The high rate of psychosis in methamphetamine abusers motivates the researchers and practitioners to investigate the associated factors of methamphetamine-induced psychotic symptoms to reduce the risk of psychosis among these abusers. Based on the evidence, it seems that different factors such as chronic dependence on methamphetamine (12), the severity of dependence (13), lower onset age (14) and dose of the agent (15) are the risk factors that increase the probability of methamphetamine associated psychotic symptoms in abusers.
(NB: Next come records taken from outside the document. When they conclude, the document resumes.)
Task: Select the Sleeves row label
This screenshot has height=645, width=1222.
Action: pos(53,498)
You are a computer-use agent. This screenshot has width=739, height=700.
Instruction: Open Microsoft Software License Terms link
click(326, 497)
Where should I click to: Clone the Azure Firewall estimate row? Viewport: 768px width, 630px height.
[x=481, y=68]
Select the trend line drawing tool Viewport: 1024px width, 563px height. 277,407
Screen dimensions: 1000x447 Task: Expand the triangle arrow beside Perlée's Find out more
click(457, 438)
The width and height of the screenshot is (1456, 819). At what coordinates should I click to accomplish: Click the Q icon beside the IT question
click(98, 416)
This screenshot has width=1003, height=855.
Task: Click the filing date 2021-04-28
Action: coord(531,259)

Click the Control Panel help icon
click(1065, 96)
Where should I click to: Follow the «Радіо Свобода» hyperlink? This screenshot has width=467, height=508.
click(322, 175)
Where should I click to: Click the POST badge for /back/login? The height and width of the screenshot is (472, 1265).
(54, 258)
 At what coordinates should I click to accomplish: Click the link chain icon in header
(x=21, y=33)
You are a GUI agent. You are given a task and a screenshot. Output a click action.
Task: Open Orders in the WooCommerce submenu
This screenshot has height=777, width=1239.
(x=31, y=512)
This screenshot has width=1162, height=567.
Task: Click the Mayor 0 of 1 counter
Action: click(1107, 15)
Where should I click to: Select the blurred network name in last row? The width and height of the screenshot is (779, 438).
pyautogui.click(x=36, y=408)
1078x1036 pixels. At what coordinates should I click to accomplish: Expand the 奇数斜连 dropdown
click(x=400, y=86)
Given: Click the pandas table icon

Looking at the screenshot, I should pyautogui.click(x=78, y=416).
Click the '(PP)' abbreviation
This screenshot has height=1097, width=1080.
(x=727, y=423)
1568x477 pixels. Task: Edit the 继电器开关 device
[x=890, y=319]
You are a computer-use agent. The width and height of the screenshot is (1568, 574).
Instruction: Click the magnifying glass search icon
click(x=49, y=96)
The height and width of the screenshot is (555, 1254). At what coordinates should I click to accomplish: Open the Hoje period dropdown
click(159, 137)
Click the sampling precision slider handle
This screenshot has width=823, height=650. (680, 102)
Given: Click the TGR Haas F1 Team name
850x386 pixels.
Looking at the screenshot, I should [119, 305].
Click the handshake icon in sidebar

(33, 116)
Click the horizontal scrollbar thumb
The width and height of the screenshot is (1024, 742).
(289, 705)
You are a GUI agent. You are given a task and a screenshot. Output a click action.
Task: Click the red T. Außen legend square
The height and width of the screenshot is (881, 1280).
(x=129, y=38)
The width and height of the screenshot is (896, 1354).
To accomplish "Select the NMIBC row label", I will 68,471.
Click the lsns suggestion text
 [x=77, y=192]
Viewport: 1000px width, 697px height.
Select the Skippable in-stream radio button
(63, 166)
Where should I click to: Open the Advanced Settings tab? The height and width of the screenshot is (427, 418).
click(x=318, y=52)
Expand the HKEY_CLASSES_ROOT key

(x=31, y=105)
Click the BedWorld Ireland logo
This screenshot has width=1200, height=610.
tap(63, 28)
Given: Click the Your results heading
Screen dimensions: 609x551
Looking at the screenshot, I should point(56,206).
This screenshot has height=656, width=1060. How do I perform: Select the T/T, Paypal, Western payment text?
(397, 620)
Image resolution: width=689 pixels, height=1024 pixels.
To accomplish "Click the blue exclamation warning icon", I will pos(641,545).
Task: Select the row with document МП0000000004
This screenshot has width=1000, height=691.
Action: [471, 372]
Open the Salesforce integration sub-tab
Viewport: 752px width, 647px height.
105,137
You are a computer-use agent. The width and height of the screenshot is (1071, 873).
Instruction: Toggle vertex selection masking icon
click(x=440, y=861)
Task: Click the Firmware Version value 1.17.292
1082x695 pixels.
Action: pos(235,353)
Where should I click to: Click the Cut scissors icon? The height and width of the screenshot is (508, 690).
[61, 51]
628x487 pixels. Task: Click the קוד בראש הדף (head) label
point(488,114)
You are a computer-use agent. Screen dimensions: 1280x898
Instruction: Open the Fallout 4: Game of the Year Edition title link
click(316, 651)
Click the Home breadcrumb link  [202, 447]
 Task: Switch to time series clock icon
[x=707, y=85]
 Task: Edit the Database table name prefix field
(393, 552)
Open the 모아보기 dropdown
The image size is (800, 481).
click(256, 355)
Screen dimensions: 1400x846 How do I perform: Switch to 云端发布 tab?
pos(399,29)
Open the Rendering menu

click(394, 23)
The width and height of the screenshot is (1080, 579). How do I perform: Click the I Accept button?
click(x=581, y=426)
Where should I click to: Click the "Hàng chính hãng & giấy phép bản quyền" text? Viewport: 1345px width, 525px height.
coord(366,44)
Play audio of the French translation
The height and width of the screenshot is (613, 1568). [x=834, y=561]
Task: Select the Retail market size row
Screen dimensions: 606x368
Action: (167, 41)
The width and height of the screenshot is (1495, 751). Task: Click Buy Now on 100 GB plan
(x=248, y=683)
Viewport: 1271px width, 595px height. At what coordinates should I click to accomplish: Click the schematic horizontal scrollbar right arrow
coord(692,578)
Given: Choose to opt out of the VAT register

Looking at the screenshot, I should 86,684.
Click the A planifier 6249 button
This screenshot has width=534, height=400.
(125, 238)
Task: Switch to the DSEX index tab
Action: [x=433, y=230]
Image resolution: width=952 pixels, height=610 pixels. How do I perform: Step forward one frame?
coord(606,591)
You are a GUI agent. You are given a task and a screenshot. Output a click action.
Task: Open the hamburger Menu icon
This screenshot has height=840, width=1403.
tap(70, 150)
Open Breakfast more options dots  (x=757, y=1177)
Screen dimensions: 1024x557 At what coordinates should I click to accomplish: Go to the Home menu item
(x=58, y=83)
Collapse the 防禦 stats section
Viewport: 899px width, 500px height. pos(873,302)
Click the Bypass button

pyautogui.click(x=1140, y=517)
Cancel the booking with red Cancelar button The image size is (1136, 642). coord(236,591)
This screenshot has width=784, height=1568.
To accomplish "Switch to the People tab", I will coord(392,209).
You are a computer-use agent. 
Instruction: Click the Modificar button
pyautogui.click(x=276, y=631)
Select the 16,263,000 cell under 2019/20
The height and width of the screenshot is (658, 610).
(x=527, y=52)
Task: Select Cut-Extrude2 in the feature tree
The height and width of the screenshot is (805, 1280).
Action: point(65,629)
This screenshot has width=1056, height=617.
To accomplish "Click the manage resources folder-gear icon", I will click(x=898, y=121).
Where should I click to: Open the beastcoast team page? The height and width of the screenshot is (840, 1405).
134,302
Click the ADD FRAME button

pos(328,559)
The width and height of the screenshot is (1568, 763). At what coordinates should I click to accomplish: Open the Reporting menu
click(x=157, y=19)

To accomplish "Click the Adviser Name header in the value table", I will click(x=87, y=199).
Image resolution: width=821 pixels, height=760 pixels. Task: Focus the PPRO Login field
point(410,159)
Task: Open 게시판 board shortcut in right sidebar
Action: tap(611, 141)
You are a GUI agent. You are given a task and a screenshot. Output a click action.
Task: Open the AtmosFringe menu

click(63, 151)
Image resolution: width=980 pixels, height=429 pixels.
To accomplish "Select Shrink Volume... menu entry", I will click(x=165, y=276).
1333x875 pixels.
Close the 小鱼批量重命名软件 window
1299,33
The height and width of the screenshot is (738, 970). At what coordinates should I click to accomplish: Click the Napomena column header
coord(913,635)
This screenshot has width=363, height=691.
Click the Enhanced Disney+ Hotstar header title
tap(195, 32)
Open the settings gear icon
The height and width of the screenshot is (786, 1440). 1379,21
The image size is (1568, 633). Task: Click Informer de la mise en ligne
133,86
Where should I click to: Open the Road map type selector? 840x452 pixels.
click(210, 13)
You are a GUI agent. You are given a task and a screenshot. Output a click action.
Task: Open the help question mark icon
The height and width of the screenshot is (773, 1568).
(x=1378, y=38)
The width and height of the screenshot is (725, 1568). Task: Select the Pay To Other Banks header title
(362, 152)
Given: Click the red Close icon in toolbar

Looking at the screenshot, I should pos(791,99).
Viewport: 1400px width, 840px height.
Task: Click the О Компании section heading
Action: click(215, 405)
Despite the mentioned associated factors, there is some evidence that suggests contrasting findings. For example, some cases with long dependence and frequent abuse of methamphetamines do not show any psychotic symptoms, while some with limited abuse of methamphetamine experience long-lasting psychosis (16, 17). These controversies indicate the necessity to conduct more studies in different countries.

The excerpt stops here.